[[ Exercise data open ]]

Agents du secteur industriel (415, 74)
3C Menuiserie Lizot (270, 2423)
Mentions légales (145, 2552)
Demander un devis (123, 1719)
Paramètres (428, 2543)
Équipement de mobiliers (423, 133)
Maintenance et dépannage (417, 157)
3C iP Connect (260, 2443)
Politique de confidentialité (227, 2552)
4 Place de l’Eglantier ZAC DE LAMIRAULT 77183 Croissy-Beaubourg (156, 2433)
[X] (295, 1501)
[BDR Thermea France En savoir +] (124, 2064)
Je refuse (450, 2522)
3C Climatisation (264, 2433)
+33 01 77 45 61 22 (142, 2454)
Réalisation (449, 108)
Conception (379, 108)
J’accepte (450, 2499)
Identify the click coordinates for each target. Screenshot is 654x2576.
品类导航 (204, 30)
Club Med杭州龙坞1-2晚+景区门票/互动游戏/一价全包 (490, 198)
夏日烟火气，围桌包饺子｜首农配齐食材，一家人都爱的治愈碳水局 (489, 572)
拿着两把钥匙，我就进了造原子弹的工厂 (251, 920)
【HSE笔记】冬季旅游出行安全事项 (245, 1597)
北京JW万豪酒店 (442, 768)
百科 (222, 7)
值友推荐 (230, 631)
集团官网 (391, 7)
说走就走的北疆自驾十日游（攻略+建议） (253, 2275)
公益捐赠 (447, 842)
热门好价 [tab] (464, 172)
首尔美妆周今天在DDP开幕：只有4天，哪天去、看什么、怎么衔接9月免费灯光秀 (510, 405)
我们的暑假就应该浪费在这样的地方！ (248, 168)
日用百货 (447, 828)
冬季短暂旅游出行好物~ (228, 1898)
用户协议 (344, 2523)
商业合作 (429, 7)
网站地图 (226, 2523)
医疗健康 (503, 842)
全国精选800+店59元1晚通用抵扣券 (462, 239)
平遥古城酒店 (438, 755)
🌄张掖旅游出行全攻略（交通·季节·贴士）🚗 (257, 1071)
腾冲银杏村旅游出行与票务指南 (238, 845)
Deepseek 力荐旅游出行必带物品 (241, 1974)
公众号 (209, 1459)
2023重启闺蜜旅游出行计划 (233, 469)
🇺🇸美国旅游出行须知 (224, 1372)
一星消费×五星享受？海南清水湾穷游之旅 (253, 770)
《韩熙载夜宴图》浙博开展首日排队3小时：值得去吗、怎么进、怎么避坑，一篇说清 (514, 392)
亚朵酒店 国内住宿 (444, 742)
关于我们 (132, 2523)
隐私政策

[[ Exercise data closed ]]

● **How to complete this task**: Working from the listing above, give it again word for word.

● **Completed task**:
Agents du secteur industriel (415, 74)
3C Menuiserie Lizot (270, 2423)
Mentions légales (145, 2552)
Demander un devis (123, 1719)
Paramètres (428, 2543)
Équipement de mobiliers (423, 133)
Maintenance et dépannage (417, 157)
3C iP Connect (260, 2443)
Politique de confidentialité (227, 2552)
4 Place de l’Eglantier ZAC DE LAMIRAULT 77183 Croissy-Beaubourg (156, 2433)
[X] (295, 1501)
[BDR Thermea France En savoir +] (124, 2064)
Je refuse (450, 2522)
3C Climatisation (264, 2433)
+33 01 77 45 61 22 (142, 2454)
Réalisation (449, 108)
Conception (379, 108)
J’accepte (450, 2499)
Identify the click coordinates for each target. Screenshot is 654x2576.
品类导航 (204, 30)
Club Med杭州龙坞1-2晚+景区门票/互动游戏/一价全包 (490, 198)
夏日烟火气，围桌包饺子｜首农配齐食材，一家人都爱的治愈碳水局 (489, 572)
拿着两把钥匙，我就进了造原子弹的工厂 (251, 920)
【HSE笔记】冬季旅游出行安全事项 (245, 1597)
北京JW万豪酒店 (442, 768)
百科 (222, 7)
值友推荐 (230, 631)
集团官网 (391, 7)
说走就走的北疆自驾十日游（攻略+建议） (253, 2275)
公益捐赠 (447, 842)
热门好价 [tab] (464, 172)
首尔美妆周今天在DDP开幕：只有4天，哪天去、看什么、怎么衔接9月免费灯光秀 (510, 405)
我们的暑假就应该浪费在这样的地方！ (248, 168)
日用百货 (447, 828)
冬季短暂旅游出行好物~ (228, 1898)
用户协议 (344, 2523)
商业合作 (429, 7)
网站地图 (226, 2523)
医疗健康 (503, 842)
全国精选800+店59元1晚通用抵扣券 (462, 239)
平遥古城酒店 (438, 755)
🌄张掖旅游出行全攻略（交通·季节·贴士）🚗 (257, 1071)
腾冲银杏村旅游出行与票务指南 (238, 845)
Deepseek 力荐旅游出行必带物品 (241, 1974)
公众号 (209, 1459)
2023重启闺蜜旅游出行计划 (233, 469)
🇺🇸美国旅游出行须知 (224, 1372)
一星消费×五星享受？海南清水湾穷游之旅 (253, 770)
《韩熙载夜宴图》浙博开展首日排队3小时：值得去吗、怎么进、怎么避坑，一篇说清 (514, 392)
亚朵酒店 国内住宿 (444, 742)
关于我们 (132, 2523)
隐私政策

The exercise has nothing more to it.